Ces champs d’études visant en partie à étudier et à comprendre les rapports de domination restent en effet souvent perçus comme militants, et donc remis en question. Et ce, malgré leur caractère scientifique. « Il y a des intersections fortes entre le monde de la recherche et le monde militant, mais ce qui caractérise les études de genre, par rapport à d’autres champs d’études, c’est que le caractère politique est explicité », relativise Eric Fassin, avant de conclure : « Quand on parle du monde social, il n’y a pas de point de vue neutre. Ce sont des représentations du monde et, à partir de ce moment-là, cela implique toujours certaines visions du monde. »
Hostilité croissante, reconnaissance croissante
Malgré les conservatismes de tout poil, les études de genre font progressivement leur chemin et gagnent en légitimité. « L’hostilité est plus grande, mais l’ouverture est plus grande aussi », résume Eric Fassin. Et bien que Paris 8 reste la seule université en France à délivrer officiellement un doctorat en études de genre, la création de l’Institut du Genre en 2012, sous l’impulsion de Sandra Laugier, a grandement contribué à leur développement.
Ce « groupement d’intérêt scientifique » rattaché au CNRS et dirigé aujourd’hui par la sociologue Sylvie Cromer, coordonne, finance et diffuse la recherche sur le genre. Il vient d’organiser le congrès international « genre et émancipation » qui a réuni début septembre des centaines de chercheurs à l’université d’Angers.« Aujourd’hui, en France, la reconnaissance des études sur le genre est là. On a toujours besoin de renforcer cette légitimité, mais elle est là », note la directrice de l’institut.
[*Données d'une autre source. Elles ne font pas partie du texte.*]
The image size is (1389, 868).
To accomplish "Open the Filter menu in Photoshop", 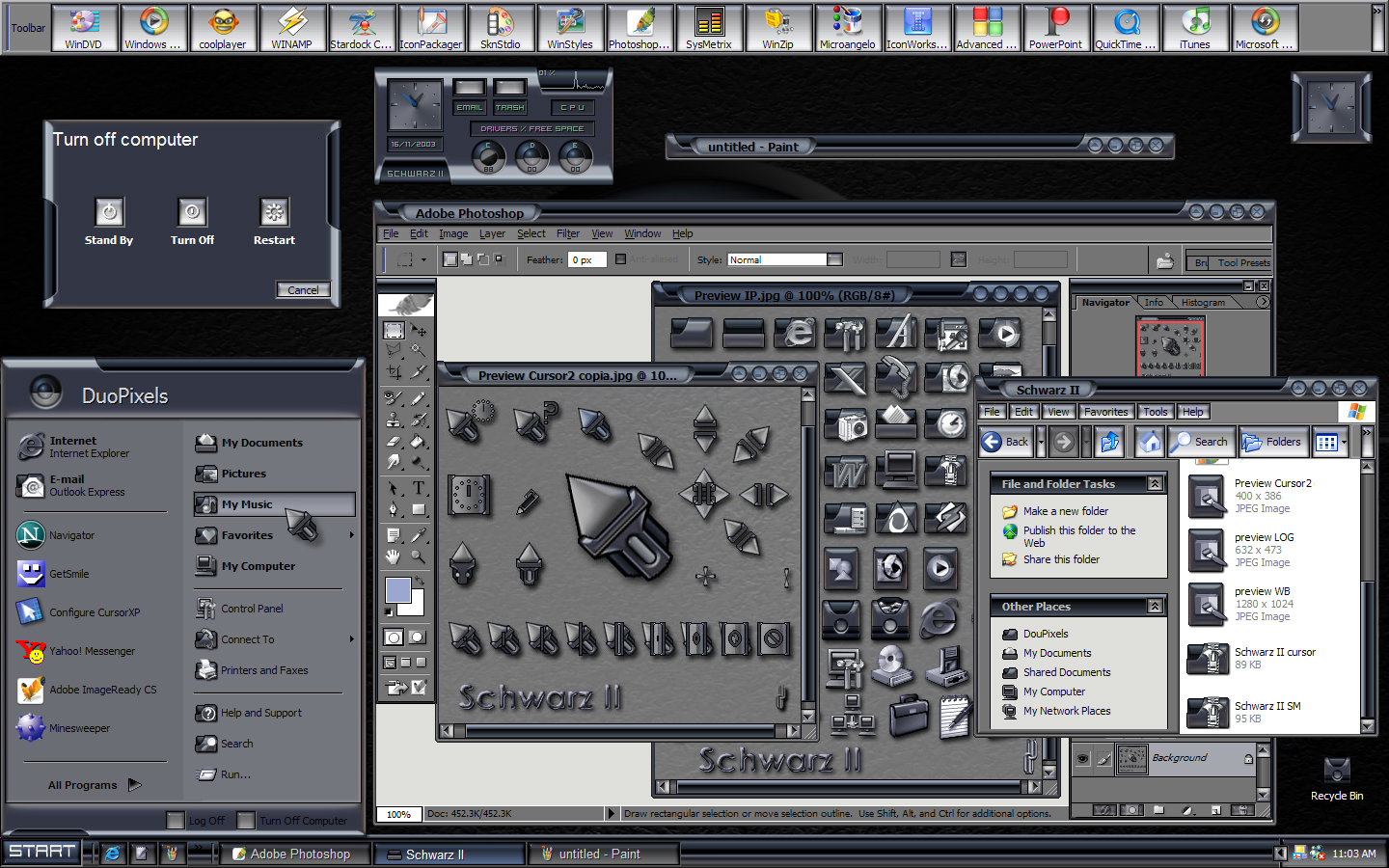I will [x=567, y=233].
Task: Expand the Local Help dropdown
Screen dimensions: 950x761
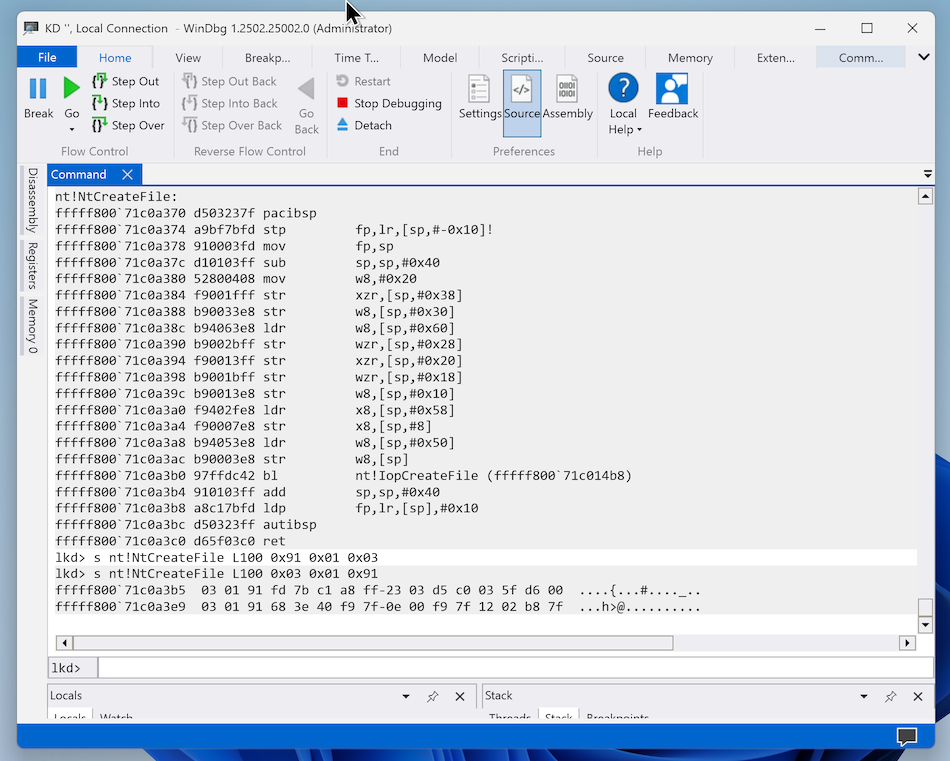Action: point(638,130)
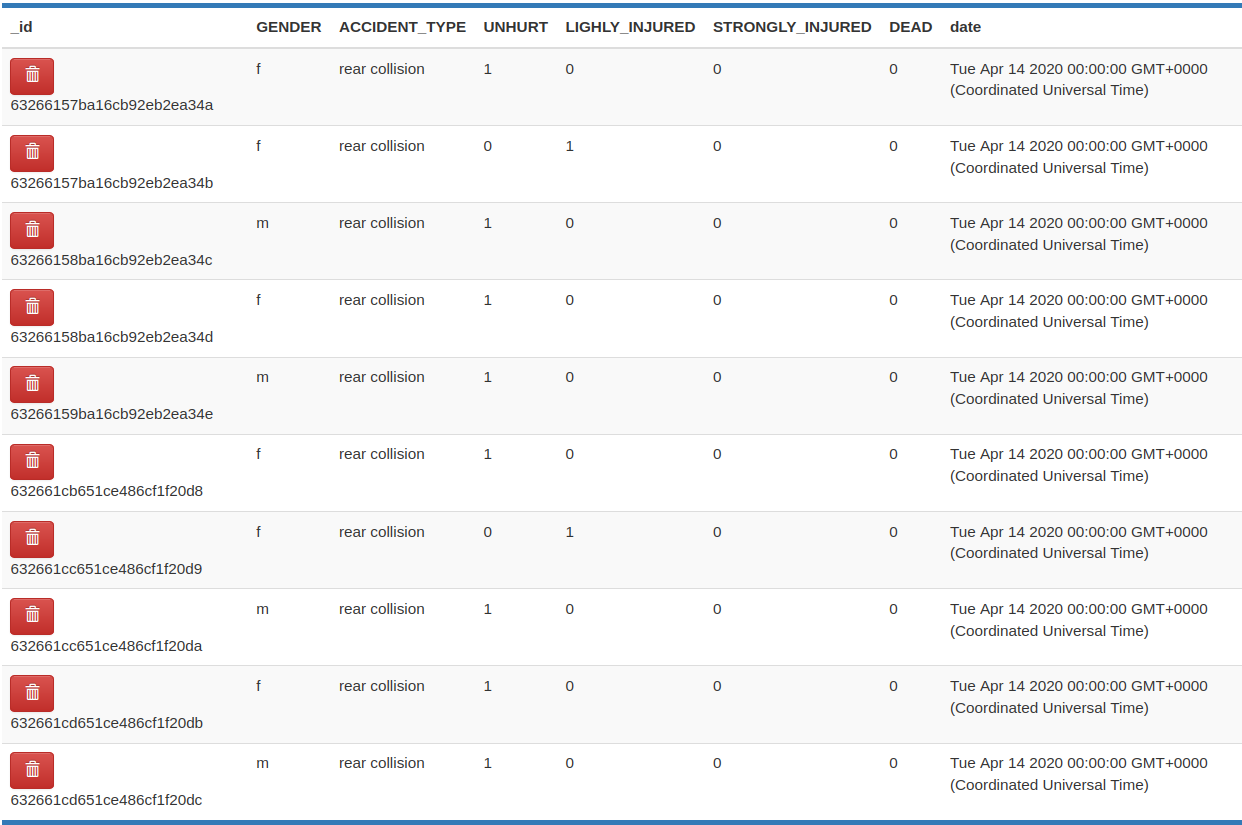Click trash icon for record ending ea34c
Screen dimensions: 1242x825
point(32,230)
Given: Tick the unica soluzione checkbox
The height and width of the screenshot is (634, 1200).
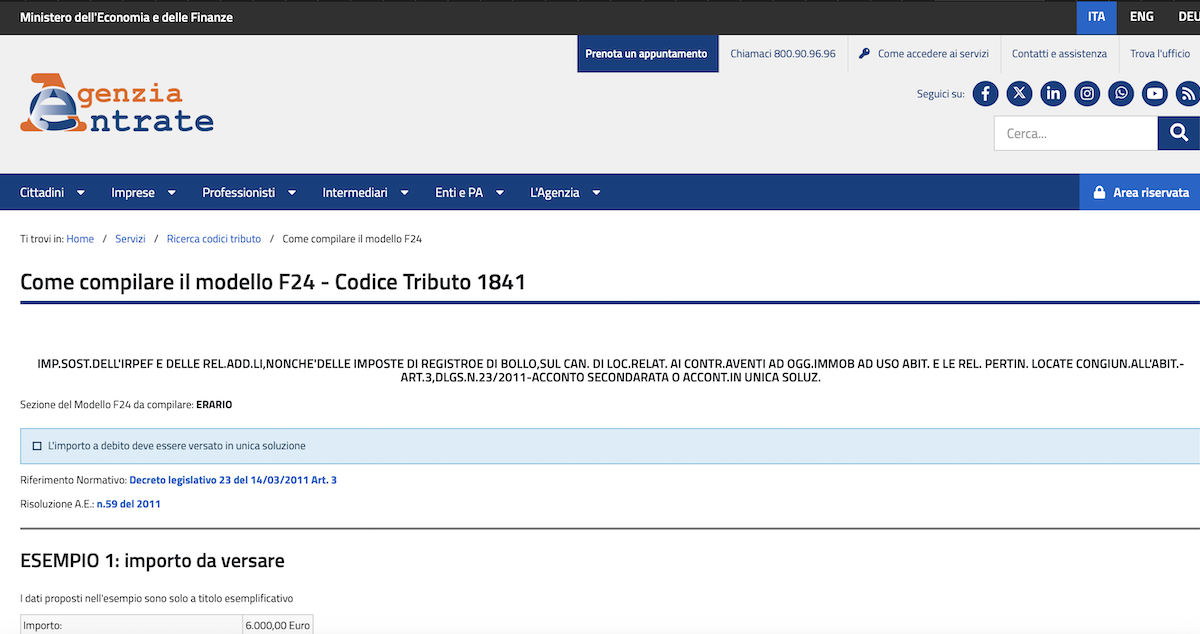Looking at the screenshot, I should pyautogui.click(x=37, y=446).

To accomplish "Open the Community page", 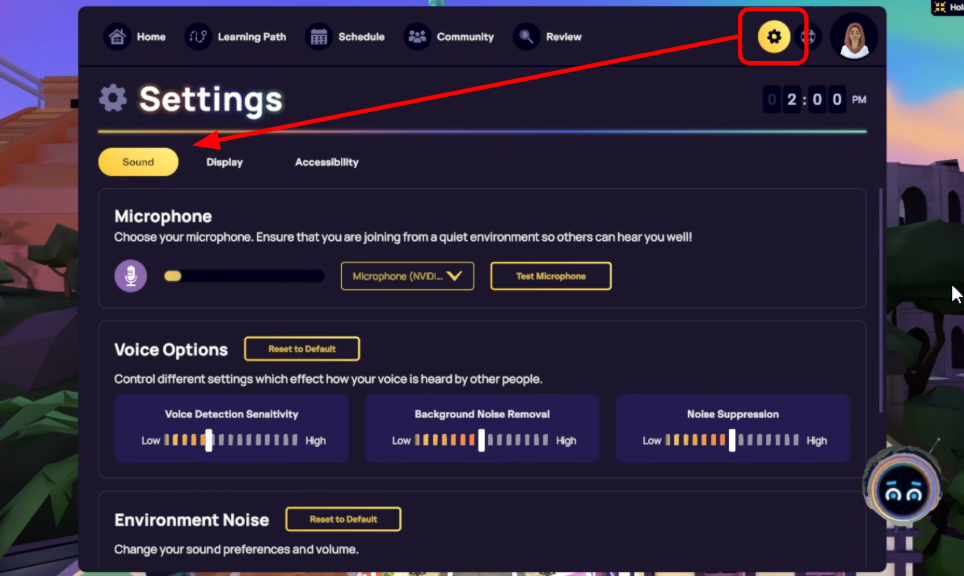I will pyautogui.click(x=450, y=37).
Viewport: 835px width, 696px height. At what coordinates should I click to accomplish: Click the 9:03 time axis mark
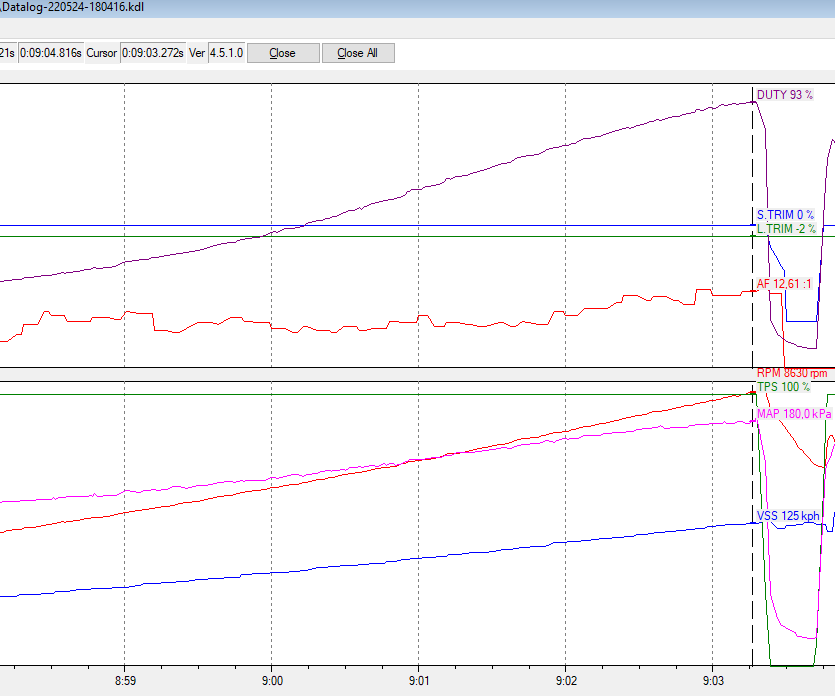712,679
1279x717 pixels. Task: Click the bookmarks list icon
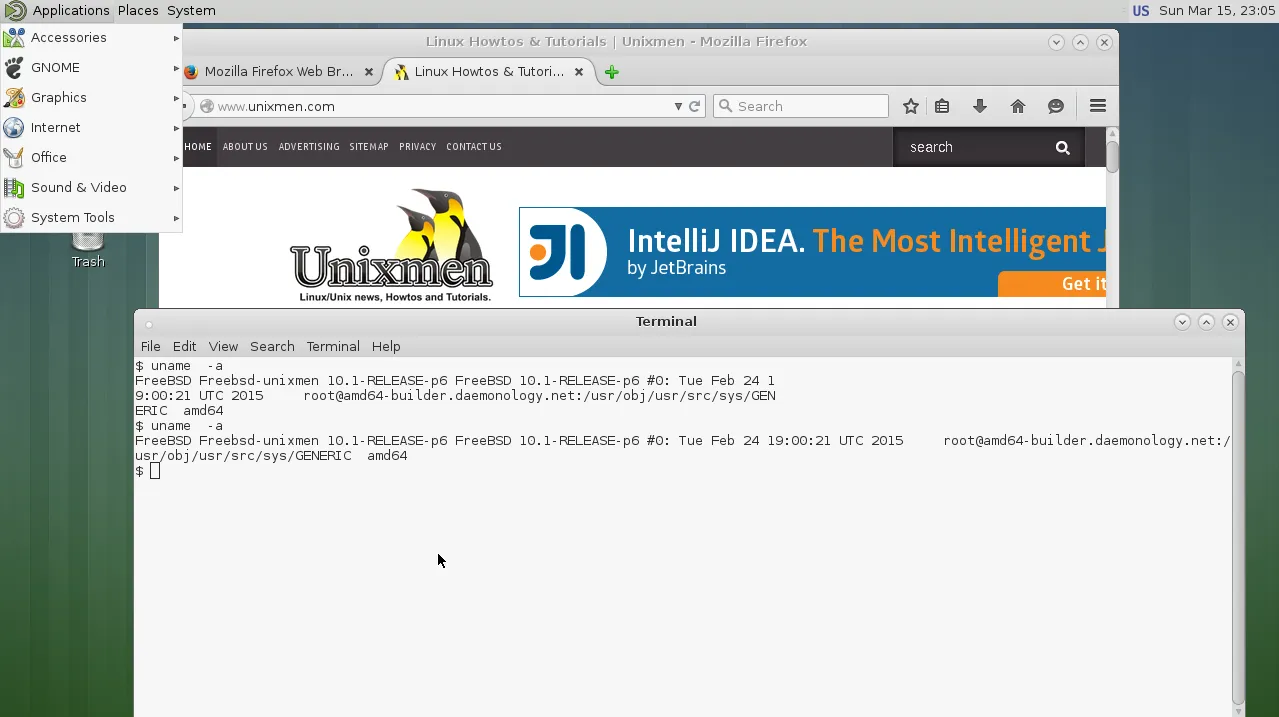(942, 106)
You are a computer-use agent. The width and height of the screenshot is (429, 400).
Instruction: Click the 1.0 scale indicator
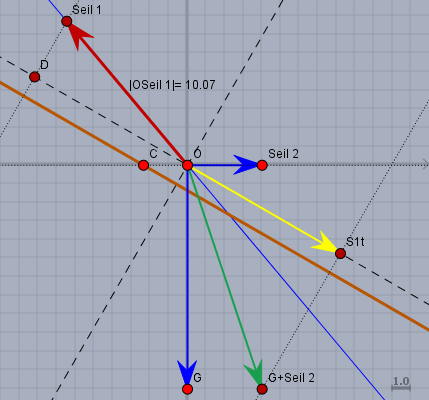click(x=401, y=383)
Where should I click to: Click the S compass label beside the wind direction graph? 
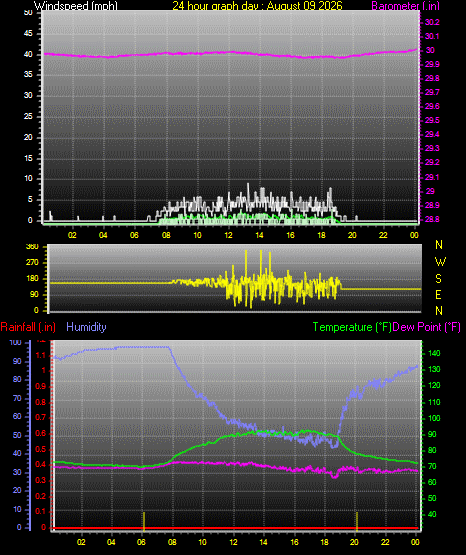[438, 279]
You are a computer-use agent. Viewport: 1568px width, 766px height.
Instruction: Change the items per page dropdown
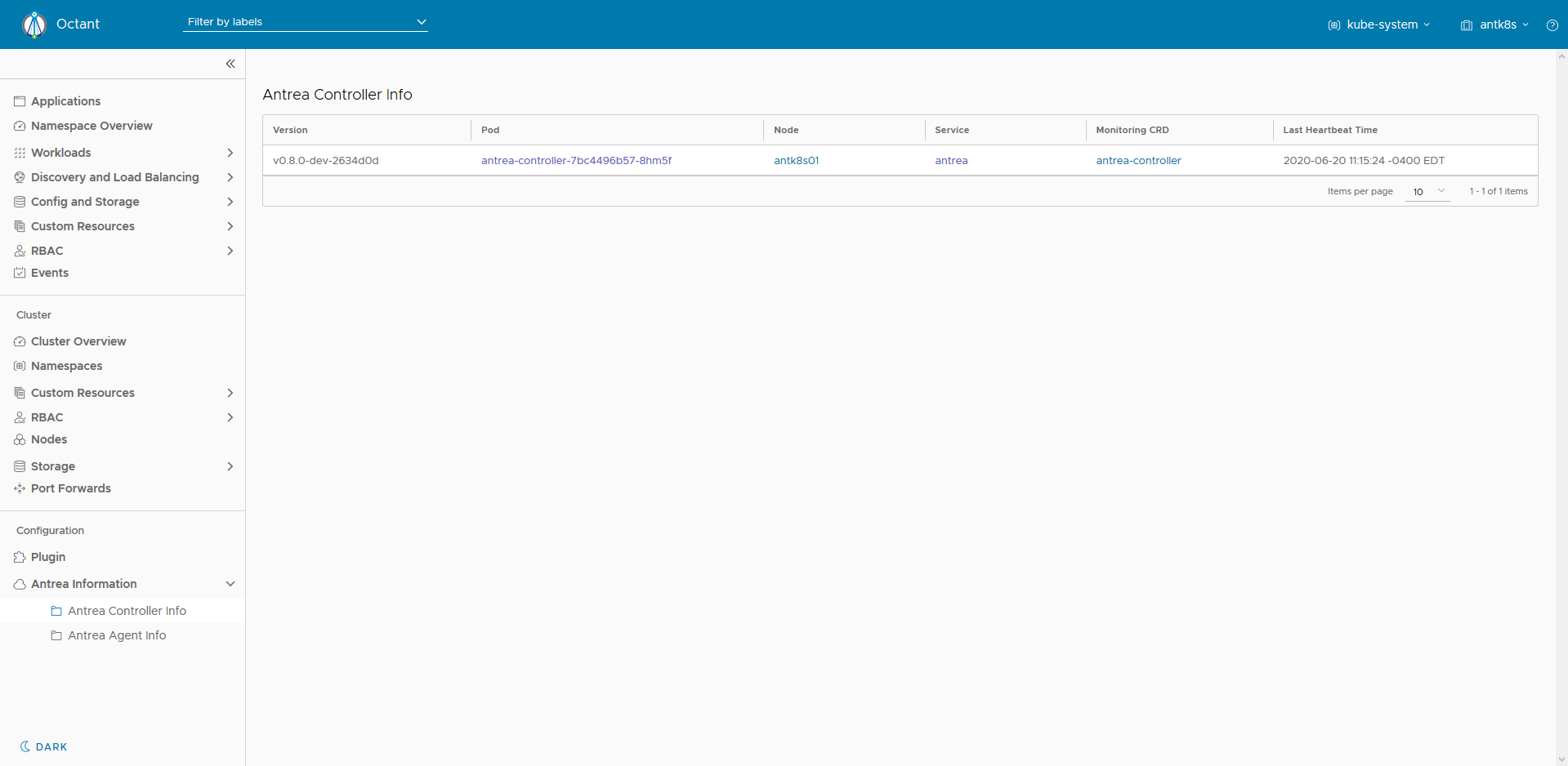1427,191
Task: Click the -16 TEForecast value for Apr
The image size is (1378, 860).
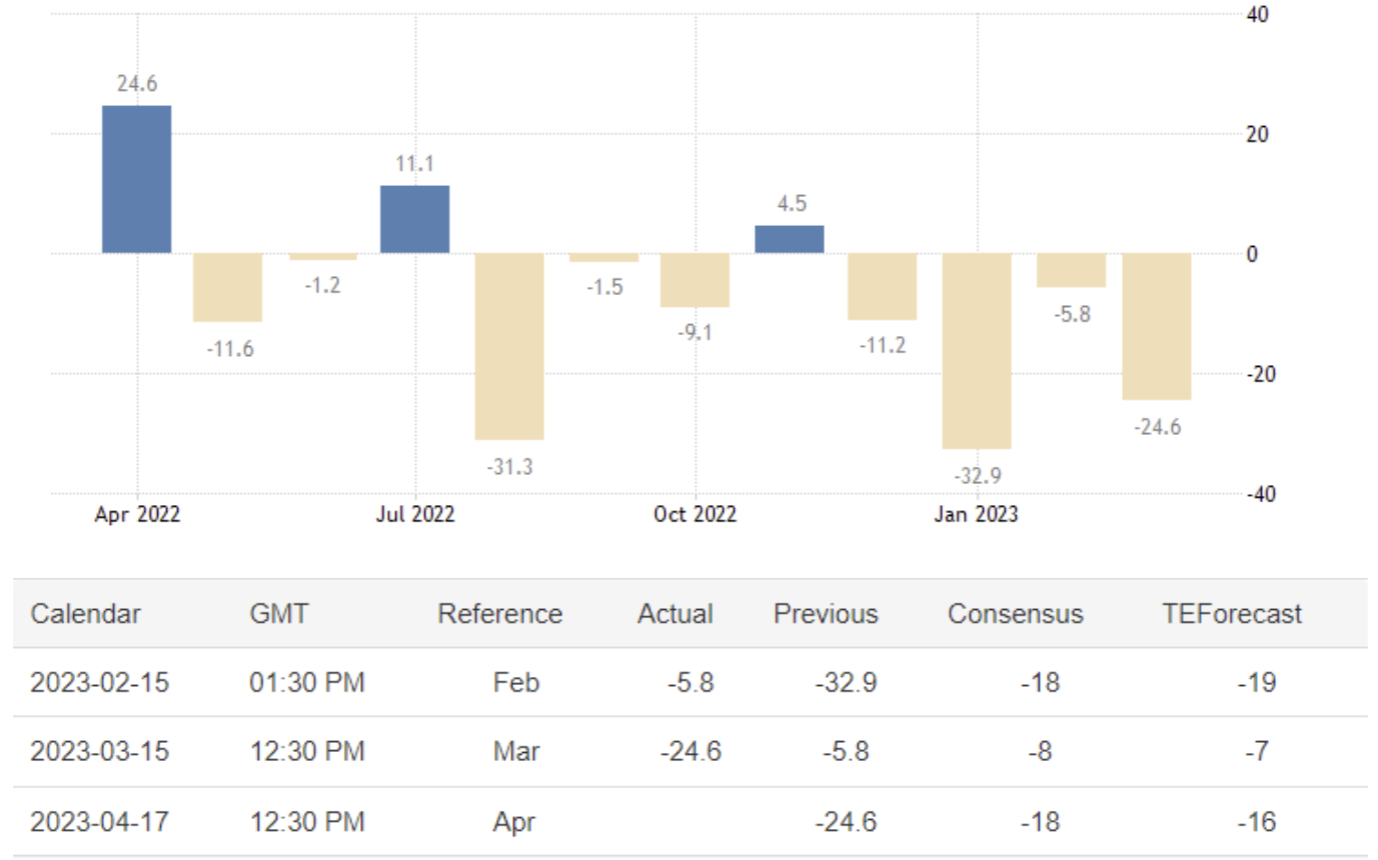Action: click(1257, 822)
Principalement issues des sciences sociales, elles irriguent aujourd’hui bien d’autres disciplines telles que le droit, la psychologie, la littérature, la linguistique, la philosophie, les sciences de l’éducation ou la musicologie. Un engouement particulièrement partagé par les jeunes chercheurs et les étudiants, de plus en plus nombreux à s’inscrire dans ces cursus. « On a été écrasés par les demandes », confie Sandra Laugier en évoquant le nouveau master. L’équipe espère pouvoir accueillir une cinquantaine d’étudiants par an d’ici quelques années.